Disclosure Statement

No potential conflict of interest was reported by the authors.

Additional information

Funding

This work was supported by the European Research Council (ERC) [grant number GA678034]; and the Maria de Maeztu Unit of Excellence [grant number: CEX2019-000940-M] awarded to the Institute for Environmental Science and Technology, Universitat Autònoma de Barcelona.

Notes on contributors

Galia Shokry

Galia Shokry is a doctoral researcher at the Institute for Environmental Science and Technology at the Universitat Autònoma de Barcelona. Her research examines climate adaptation planning and urban inequities, focusing in particular on how gentrification and displacement intersect with struggles for social and racial justice in the city.

Isabelle Anguelovski

Isabelle Anguelovski is ICREA Research Professor at the Universitat Autònoma de Barcelona.
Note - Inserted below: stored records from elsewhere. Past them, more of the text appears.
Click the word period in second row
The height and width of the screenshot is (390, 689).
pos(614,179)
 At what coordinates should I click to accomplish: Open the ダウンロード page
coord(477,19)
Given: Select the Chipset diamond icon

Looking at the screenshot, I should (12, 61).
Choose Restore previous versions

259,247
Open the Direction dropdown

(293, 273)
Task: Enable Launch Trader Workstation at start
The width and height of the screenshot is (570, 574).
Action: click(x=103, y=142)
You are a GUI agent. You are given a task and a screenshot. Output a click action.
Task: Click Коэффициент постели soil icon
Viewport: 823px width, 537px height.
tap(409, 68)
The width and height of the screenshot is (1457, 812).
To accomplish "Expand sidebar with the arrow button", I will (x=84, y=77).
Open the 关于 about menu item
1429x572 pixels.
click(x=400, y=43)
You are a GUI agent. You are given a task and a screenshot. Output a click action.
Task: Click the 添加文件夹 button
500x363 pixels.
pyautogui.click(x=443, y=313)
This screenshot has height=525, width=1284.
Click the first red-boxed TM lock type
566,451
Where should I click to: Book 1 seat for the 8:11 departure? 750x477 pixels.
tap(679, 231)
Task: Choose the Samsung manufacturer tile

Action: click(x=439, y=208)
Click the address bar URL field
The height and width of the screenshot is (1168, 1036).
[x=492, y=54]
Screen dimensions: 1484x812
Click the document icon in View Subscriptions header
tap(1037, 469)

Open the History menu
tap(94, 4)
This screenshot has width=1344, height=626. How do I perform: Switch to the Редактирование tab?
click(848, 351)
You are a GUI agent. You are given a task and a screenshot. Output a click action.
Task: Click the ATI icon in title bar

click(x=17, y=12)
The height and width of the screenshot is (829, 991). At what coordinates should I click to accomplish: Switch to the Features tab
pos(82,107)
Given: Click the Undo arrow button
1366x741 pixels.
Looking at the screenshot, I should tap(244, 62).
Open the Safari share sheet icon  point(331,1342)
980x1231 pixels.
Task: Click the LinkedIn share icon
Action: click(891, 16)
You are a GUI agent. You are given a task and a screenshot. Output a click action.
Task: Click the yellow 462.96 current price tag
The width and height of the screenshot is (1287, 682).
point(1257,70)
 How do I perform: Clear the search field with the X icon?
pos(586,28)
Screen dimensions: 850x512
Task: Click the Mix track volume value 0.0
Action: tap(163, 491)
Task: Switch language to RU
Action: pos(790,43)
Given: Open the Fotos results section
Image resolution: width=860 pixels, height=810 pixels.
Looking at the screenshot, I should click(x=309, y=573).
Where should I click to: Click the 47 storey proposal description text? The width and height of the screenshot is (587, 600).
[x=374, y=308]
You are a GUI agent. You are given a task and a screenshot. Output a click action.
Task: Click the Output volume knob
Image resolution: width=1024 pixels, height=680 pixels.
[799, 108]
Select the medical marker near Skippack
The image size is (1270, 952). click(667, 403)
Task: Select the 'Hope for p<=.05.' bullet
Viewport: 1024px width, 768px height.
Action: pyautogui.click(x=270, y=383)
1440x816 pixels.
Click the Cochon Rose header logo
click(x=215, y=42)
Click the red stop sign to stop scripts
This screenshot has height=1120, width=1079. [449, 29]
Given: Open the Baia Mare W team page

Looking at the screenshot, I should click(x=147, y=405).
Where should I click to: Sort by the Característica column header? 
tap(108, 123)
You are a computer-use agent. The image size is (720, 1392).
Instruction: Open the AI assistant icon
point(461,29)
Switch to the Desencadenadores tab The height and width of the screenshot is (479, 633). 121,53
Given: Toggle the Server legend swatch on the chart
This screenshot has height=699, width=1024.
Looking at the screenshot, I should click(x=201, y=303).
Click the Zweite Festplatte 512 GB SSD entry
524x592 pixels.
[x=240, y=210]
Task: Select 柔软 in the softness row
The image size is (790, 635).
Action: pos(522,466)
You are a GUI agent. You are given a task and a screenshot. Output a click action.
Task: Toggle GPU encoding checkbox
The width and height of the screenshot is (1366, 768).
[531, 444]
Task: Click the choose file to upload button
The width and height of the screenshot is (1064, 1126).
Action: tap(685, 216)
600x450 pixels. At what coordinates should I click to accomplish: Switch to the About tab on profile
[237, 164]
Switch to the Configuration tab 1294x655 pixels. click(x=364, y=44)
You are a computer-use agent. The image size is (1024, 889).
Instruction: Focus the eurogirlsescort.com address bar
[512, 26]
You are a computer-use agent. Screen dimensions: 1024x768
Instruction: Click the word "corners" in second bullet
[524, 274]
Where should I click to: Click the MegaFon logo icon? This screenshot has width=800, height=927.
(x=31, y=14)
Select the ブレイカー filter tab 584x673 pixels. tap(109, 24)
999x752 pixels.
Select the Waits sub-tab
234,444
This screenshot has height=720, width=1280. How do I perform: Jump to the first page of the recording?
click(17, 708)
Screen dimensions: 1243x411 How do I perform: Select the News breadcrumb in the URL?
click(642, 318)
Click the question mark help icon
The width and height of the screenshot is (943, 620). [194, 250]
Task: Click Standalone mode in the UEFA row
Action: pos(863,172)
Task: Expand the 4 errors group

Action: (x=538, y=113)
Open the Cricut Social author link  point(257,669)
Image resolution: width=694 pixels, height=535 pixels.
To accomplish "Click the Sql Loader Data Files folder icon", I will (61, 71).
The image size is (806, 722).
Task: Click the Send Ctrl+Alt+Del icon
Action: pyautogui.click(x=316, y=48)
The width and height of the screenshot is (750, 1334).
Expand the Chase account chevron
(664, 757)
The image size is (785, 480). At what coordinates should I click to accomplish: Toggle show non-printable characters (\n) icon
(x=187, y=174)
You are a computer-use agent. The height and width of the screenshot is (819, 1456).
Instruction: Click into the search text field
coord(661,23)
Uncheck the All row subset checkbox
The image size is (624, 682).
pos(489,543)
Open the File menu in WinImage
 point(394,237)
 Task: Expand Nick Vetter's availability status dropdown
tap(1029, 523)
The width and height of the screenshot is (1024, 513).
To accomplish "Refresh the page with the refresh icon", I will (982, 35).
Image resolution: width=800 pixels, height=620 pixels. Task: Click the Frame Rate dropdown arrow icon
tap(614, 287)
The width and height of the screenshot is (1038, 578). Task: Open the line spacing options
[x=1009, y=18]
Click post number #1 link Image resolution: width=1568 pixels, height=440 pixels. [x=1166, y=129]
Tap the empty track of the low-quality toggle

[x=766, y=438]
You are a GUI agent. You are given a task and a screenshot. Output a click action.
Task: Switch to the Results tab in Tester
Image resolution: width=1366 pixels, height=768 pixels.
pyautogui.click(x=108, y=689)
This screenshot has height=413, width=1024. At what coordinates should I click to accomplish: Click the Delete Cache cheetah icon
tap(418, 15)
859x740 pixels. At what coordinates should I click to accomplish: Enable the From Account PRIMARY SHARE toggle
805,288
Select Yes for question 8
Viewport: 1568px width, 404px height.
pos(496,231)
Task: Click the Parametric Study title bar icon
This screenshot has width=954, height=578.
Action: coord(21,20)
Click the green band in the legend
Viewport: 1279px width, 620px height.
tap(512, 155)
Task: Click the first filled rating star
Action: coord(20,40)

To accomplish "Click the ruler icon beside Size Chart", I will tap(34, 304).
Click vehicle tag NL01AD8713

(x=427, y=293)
She is also Principal Investigator at the Institute of Environmental Science and Technology and Director of the Barcelona Lab for Urban Environmental Justice and Sustainability. Her research examines the extent to which urban plans and policy decisions contribute to more just, resilient, healthy, and sustainable cities and how community groups in distressed neighborhoods contest the existence, creation, or exacerbation of environmental inequities as a result of urban (re)development processes and policies.

James J. T. Connolly

James J. T. Connolly is an assistant professor at the School of Community and Regional Planning at the University of British Columbia and Co-Director of the Barcelona Lab for Urban Environmental Justice and Sustainability. His research focuses on social–ecological conflicts in urban planning and policy.

Andrew Maroko

Andrew Maroko is an associate professor in the Lehman College Health Sciences department at the CUNY School of Public Health, and he is Associate Director of the Urban GISc Lab therein. His research interests are in the examination of health disparities, inequities, exposures, accessibility, and environmental justice in a spatial framework. This entails exploration of the spatial variation of—and geographic associations among—the environment (built, natural, and social) and health outcomes.

Hamil Pearsall

Hamil Pearsall is an associate professor in geography and urban studies at Temple University. Her research addresses green gentrification, sustainable urban infrastructure and equity and well-being, and environmental justice and urban greening. She is a mixed-methods researcher and draws on spatial analytical and qualitative methods.